The code is as follows: the hashCode value of the key, 9 times perturbation processing = 4 times bit operation + 5 times XOR.
final int hash(Object k) {
int h = hashSeed;
if (0 != h && k instanceof String) {
return sun.misc.Hashing.stringHash32((String) k);
}
h ^= k.hashCode();
h ^= (h >>> 20) ^ (h >>> 12);
return h ^ (h >>> 7) ^ (h >>> 4);
}
The linked list adopts the head insertion method . During the expansion process, in the case of multi-threaded concurrency: the transfer () method, loops the old linked list, and then re-points the new list header. One thread suspends one thread to continue execution, which will eventually lead to two threads Inserting data points to each other to form a circular linked list. When getting the data in the array, it will cause an endless loop.
void transfer(Entry[] newTable, boolean rehash) {
int newCapacity = newTable.length;
for (Entry<K,V> e : table) {
while(null != e) {
// 如多线程执行时,某一线程执行到该步骤挂起,则会导致上述所说的环形链表的产生。
Entry<K,V> next = e.next;
if (rehash) {
e.hash = null == e.key ? 0 : hash(e.key);
}
int i = indexFor(e.hash, newCapacity);
e.next = newTable[i];
newTable[i] = e;
e = next;
}
}
}
In addition to the dead loop caused by the head interpolation method, the linked list structure has a serious problem. When a large number of hash collisions occur, a large number of Nodes are stored in an Entry. Due to the one-way linked list, the data search (sequential search) greatly affects the search. effectiveness.
JDK1.8
Data structure: Array plus linked list plus red-black tree; thread unsafe, tail interpolation will not fall into an endless loop;
The hashCode value of the key, 2 perturbation processing = 1 bit operation + 1 XOR.
static final int hash(Object key) {
int h;
return (key == null) ? 0 : (h = key.hashCode()) ^ (h >>> 16);
}
The linked list uses tail interpolation, which will not cause an endless loop, but in the case of multi-threading, it may cause some data loss.

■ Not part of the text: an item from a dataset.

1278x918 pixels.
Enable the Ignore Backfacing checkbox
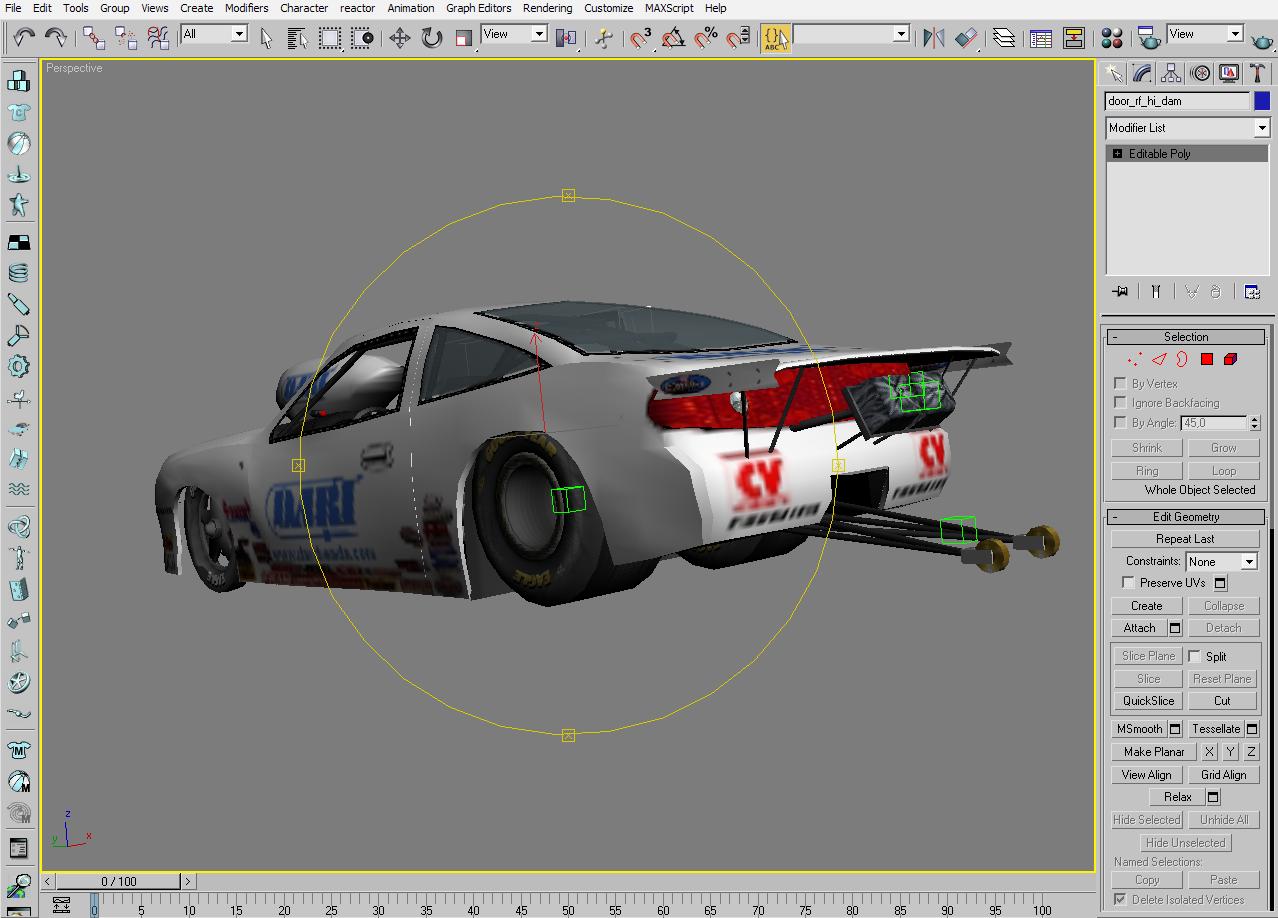[1118, 402]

The threshold for the conversion of the linked list into a red-black tree is 8:
/**
* The bin count threshold for using a tree rather than list for a
* bin. Bins are converted to trees when adding an element to a
* bin with at least this many nodes. The value must be greater
* than 2 and should be at least 8 to mesh with assumptions in
* tree removal about conversion back to plain bins upon
* shrinkage.
*/
static final int TREEIFY_THRESHOLD = 8;
/**
* The bin count threshold for untreeifying a (split) bin during a
* resize operation. Should be less than TREEIFY_THRESHOLD, and at
* most 6 to mesh with shrinkage detection under removal.
*/
static final int UNTREEIFY_THRESHOLD = 6;
...
final V putVal(int hash, K key, V value, boolean onlyIfAbsent,
boolean evict) {
Node<K,V>[] tab; Node<K,V> p; int n, i;
...
for (int binCount = 0; ; ++binCount) {
if ((e = p.next) == null) {
p.next = newNode(hash, key, value, null);
if (binCount >= TREEIFY_THRESHOLD - 1) // -1 for 1st
treeifyBin(tab, hash); //转化为红黑树
break;
}
if (e.hash == hash &&
((k = e.key) == key || (key != null && key.equals(k))))
break;
p = e;
}
}
...
}
The question is why when it is less than 7, it is converted into a linked list, and if it is greater than 7, it is converted into a red-black tree.

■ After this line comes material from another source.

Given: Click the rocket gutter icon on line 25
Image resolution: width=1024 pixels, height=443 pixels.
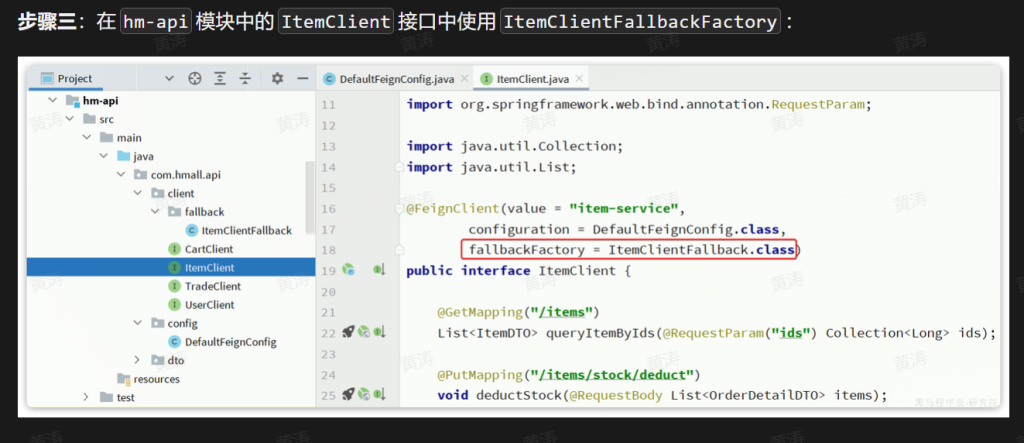Looking at the screenshot, I should pyautogui.click(x=348, y=395).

First of all, the red-black tree is not necessarily more efficient than the linked list. When there are many nodes, the red-black tree is more efficient; choose 6 and 8 (if the linked list is less than or equal to 6 trees, restore to a linked list, and greater than or equal to 8 to a tree), There is a difference of 7 in the middle to effectively prevent frequent conversion of linked lists and trees; the frequency of nodes in the container distributed in the hash bucket follows the Poisson distribution, and the probability that the length of the bucket exceeds 8 is very very small.